** Selected extract **
===============
# 1.8t 337 gti first oil change at 10,000 miles can some let me know exactly what i need?



## shais337 (Jun 27, 2011)

I know i need about 5 quarts full synthetic oil, and an oil filter but i need details….. 



Thanks:thumbup::thumbup:


----------



## Super Hans (May 27, 2011)

In you climate, try a 10w-30 synth, any name brand. 10k seems like a long time to wait, 5k is better. Just find any larger filter for VW Audi. PepBoys has a nice Proline filter, generic Purolator for $5. STP S3569 is another good one.

If you drive hard and want a little thicker oil w/o giving up gas mileage w/a 40 weight, Mobil 1 10w-30 HIGH MILES meets the thicker A3 spec that VW 502 is based on. Valvoline MaxLife Synth seems to be making a comeback to the shelves too. 

Going into winter, a thin 30 weight is great. If you want 40 weight for summer, that's fine, and work in with 6 month oil changes, which is ideal.


----------



## shais337 (Jun 27, 2011)
===============
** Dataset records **
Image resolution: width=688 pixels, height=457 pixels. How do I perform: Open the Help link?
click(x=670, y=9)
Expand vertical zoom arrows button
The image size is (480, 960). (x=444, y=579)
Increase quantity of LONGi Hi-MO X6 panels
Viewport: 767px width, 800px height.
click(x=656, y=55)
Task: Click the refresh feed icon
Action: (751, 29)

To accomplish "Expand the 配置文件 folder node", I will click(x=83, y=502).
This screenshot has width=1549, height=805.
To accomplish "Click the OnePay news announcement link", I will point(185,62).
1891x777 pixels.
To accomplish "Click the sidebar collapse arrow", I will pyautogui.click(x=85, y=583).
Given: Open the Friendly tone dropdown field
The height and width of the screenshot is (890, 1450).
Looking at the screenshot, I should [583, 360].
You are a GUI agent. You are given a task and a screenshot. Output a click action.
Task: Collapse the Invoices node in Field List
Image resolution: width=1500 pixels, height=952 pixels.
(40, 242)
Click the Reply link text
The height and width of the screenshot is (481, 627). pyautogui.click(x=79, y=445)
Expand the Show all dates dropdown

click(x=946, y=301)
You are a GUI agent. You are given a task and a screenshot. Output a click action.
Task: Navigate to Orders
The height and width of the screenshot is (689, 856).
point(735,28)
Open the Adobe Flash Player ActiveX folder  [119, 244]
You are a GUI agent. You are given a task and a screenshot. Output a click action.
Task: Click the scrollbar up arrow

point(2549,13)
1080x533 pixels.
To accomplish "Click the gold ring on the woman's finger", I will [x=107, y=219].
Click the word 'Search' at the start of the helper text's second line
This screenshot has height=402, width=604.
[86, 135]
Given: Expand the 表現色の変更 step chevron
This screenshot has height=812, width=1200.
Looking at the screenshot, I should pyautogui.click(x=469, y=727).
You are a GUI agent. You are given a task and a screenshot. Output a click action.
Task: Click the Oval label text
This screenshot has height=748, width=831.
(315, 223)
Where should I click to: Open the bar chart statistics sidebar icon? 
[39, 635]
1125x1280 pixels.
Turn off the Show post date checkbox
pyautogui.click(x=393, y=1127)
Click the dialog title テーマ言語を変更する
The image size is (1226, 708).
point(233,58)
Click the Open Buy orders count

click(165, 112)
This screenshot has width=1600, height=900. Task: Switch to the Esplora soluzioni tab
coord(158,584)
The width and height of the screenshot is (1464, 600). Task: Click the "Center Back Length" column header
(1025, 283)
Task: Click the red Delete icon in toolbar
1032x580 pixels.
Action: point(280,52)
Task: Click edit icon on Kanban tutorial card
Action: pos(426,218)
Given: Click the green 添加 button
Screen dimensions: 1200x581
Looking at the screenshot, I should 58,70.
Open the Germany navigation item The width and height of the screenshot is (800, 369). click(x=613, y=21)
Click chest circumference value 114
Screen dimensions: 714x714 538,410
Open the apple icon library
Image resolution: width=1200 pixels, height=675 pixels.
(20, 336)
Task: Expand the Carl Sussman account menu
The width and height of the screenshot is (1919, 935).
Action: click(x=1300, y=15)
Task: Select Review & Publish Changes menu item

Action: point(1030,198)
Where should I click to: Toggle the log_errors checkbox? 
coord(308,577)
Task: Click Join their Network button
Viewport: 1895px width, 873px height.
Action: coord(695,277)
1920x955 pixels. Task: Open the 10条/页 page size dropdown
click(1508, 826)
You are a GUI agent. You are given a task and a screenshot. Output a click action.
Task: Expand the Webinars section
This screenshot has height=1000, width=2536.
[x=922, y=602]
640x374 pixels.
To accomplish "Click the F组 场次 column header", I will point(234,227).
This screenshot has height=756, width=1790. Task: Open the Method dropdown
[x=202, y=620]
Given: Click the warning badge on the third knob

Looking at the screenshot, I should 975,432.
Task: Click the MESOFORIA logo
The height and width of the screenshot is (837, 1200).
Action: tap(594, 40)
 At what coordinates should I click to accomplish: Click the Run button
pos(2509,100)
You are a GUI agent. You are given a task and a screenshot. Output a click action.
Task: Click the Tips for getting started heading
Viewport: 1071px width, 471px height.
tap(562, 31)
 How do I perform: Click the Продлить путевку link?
===============
** Requirements **
- A) Retype the oil change thread word for word, from "## Super Hans" to "the shelves too.".
- B) Extend the oil change thread, picking up from its final line.
The data are not required for this work.

** Expected outputs **
- A)
## Super Hans (May 27, 2011)

In you climate, try a 10w-30 synth, any name brand. 10k seems like a long time to wait, 5k is better. Just find any larger filter for VW Audi. PepBoys has a nice Proline filter, generic Purolator for $5. STP S3569 is another good one.

If you drive hard and want a little thicker oil w/o giving up gas mileage w/a 40 weight, Mobil 1 10w-30 HIGH MILES meets the thicker A3 spec that VW 502 is based on. Valvoline MaxLife Synth seems to be making a comeback to the shelves too.

- B)
so castrol edge is no good? what brand of filter is best for the 1.8t? I was looking at 5w-30 for oil


----------



## gmikel (Nov 10, 2010)

*5w-30 is fine*



shais337 said:


> so castrol edge is no good? what brand of filter is best for the 1.8t? I was looking at 5w-30 for oil


don't get to hung up on it. use a quality oil and change it regularly. personaly i used a passat filter (again just a name brand) on my 1.8 jetta. you can use a full 5 qts. with it.

10k till now? from 02?


----------



## Jay-Bee (Sep 22, 2007)

only 10,000 miles on a 337? Why don't people drive these cars, it's not like it's a 300K+ $ exotic.

Is this the very first oil change this engine has ever seen?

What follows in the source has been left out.